In today's society, we are in danger of too much connection. Technology has wonderful benefits but one major downside is the growing expectation of instant access to each other thanks to cellular phones and social media platforms. Even when you have set clear boundaries, many people in your life will continue to call, text, message, post, Tweet, snap, etc expecting quick responses from you. If that quick response doesn't arrive, you may get the "what's wrong" and "are you mad at me" messages that can escalate to "fine, ignore me" anger. Others may leave numerous voicemails embedded with guilt-provoking statements like "I guess you are too busy for me". If you set clear, firm boundaries with the people in your life, you communicate to them that 1. they are important to you, 2. you give your full attention to your priorities, 3. you are currently engaged in another priority, and 4. you will give them your 100% when you are able. (Note: There will always be those who don't respect your boundaries no matter how clear and firm you make them. These people will continue to tap your glass due to their own personal issues. We call this OPS, Other People's Stuff, and that is a whole different discussion!)

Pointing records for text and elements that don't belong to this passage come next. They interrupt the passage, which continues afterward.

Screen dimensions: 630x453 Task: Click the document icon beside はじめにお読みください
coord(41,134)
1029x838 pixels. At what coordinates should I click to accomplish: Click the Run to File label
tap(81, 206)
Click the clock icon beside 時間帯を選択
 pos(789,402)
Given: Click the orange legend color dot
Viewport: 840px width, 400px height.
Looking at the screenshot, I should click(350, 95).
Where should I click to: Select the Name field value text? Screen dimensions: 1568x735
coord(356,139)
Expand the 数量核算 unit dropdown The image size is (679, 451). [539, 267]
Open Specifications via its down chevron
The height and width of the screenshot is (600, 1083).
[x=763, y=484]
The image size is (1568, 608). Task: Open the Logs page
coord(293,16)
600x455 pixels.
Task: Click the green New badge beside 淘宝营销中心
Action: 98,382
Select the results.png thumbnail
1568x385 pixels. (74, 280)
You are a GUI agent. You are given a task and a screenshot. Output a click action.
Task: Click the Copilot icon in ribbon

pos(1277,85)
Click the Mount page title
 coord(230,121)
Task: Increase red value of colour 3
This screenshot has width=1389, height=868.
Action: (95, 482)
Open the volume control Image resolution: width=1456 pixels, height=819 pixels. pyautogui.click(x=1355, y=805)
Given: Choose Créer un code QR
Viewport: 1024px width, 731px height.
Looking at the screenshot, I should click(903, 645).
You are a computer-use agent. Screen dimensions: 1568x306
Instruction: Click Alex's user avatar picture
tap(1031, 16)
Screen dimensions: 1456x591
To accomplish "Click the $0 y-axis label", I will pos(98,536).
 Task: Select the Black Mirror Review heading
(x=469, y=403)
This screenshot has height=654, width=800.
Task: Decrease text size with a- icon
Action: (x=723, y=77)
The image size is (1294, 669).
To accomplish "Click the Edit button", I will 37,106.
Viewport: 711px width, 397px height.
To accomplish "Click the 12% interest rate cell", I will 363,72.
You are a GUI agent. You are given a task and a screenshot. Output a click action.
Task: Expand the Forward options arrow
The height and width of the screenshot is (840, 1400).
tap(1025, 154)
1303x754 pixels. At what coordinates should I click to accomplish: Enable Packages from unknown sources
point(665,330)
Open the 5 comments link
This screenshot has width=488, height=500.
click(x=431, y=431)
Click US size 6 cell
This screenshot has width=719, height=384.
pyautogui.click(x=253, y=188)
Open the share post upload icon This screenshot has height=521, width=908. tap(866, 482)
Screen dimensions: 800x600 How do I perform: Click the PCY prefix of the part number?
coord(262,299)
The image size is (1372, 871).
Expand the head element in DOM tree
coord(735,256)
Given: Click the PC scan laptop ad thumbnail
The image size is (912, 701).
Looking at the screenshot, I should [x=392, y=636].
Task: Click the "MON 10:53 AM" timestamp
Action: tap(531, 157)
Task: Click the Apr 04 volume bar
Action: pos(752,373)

So, how do we put up our "Please Don't Tap the Glass" sign and reduce feeling bombarded?

  • Remember that you cannot be everything to everyone all the time. It is okay to have limits on how much you can do and it is okay just say "no". This does NOT make you weak or selfish or uncaring. This is a necessary life skill and shows you are a responsible and self-aware person as it stops us from over-committing, from feeling stretched too thin, and from only being able to give partial time/energy/focus to priorities that need our 100% efforts.

  • Research shows that multitasking is actually NOT more efficient in most cases so tackle one thing at a time whenever possible.

  • Remind yourself to stay present and focused in the moment, on the task or activity you have prioritized for this period of time.

  • Once you have set your priorities and made your plan, stick with it. Of course, there are times when an unavoidable, urgent crisis must take center stage in your life. But on a day-to-day basis, keeping yourself clear on your priorities will ensure that you are making choices that meet your personal needs and align with your life plan.

  • Set your boundaries! Clearly tell people when you need them to not tap your glass, that you will be unavailable at specific times, on specific days, etc.

  • Don't assume that others know your schedule or when you WILL be available for them - COMMUNICATE

  • Turn off or silence technology whenever possible, otherwise distractions are inevitable and you fail to be fully present and engaged in your current moment.